I was diagnosed in 2006. I was working in a Department of Clinical Neurology - not as a professional in the field but with literature around me to work out before diagnosis that i had PD. The first sign was that my writing, hitherto large and sprawling, had become small and spidery; the second sign was that I wore the heel of my right foot down much more quickly than my left, indicating that I was scuffing my right foot.
Diagnosis was alarmingly quick - I was asked to do the motion of a duck's beak with both hands, simultaneously - the left hand kept it up without faltering, the right hand started to reduce the movement after a few seconds so that within a short time it was hardly 'quacking' at all! And that was it: the diagnosis...

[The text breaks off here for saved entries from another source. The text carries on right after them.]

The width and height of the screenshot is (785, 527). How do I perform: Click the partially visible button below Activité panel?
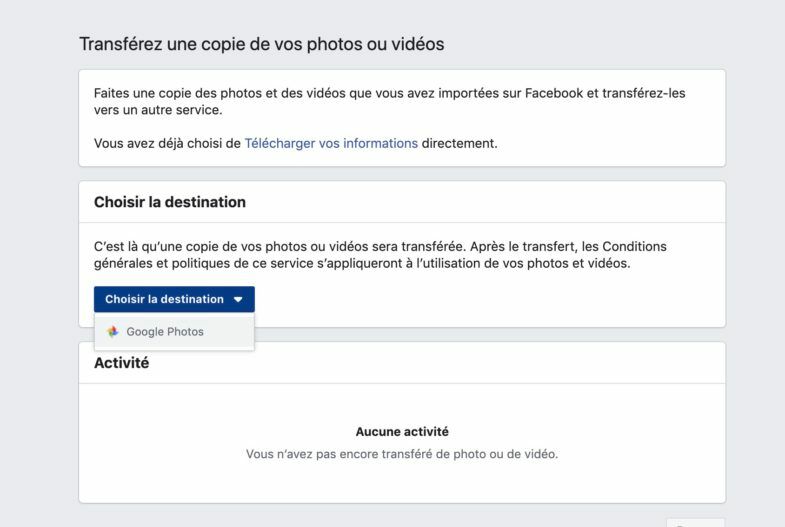point(696,523)
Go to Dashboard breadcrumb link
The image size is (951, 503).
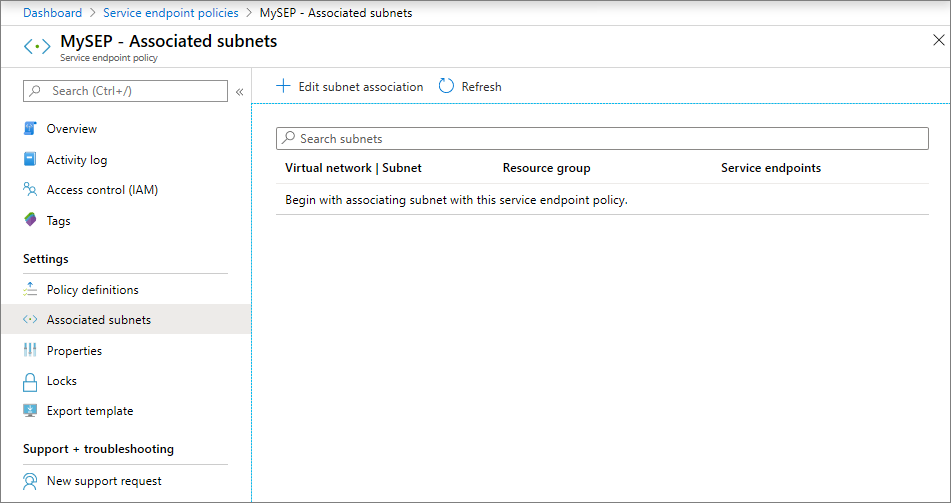tap(52, 13)
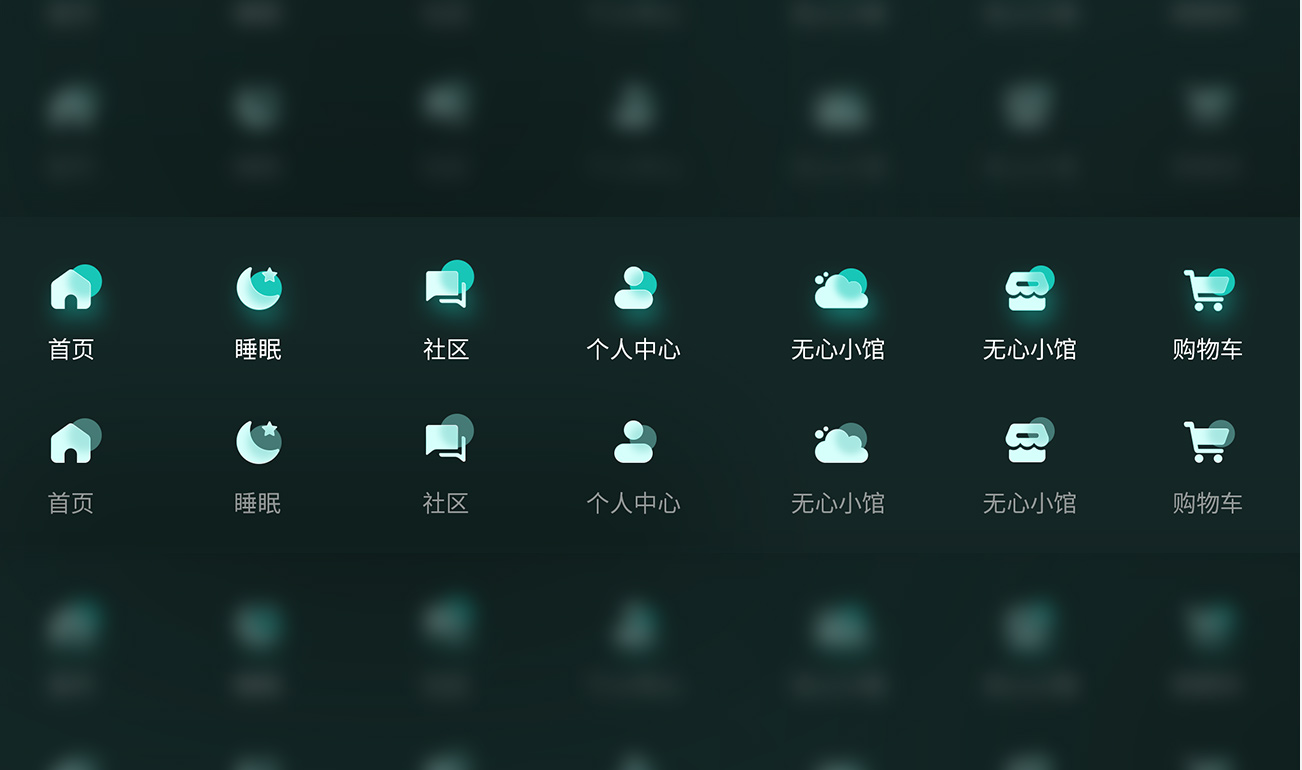Screen dimensions: 1302x770
Task: Click the dimmed cloud icon in bottom row
Action: (x=840, y=442)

On leaving the consultant with a prescription for dopamine agonists, I burst into tears, but since then I have found that acceptance is a better way of managing the condition than fighting it. This doesn't mean I don't push myself to, say, walk without scuffing and putting expression into my face, both of which I have to concentrate furiously on when I'm out and about; I speak sternly to myself if I see myself stooping in a shop-window reflection, My errant right arm, which tends to flutter around when I first start walking p the hill to the shops, soon settles down when I establish a rhythm with my fingers for it to follow and be tamed. When I scrabble for coins in my purse because my fingers are losing fine motor skills in that particular operation I make a joke about how I'd hoped that this new purse would yield it's contents more willingly than the old one - and other ploys... I'm not above slapping the PD card on the table, as it were, when I hear people reciting a litany of small complaints about their lives.
Briefly, then, if I am gradually (and so far my progress has been gradual) to lose mobility and quality of life, then I'm going to squeeze as much from what I have now and live life to the full. I want to go on singing and dancing, literally, until the music stops.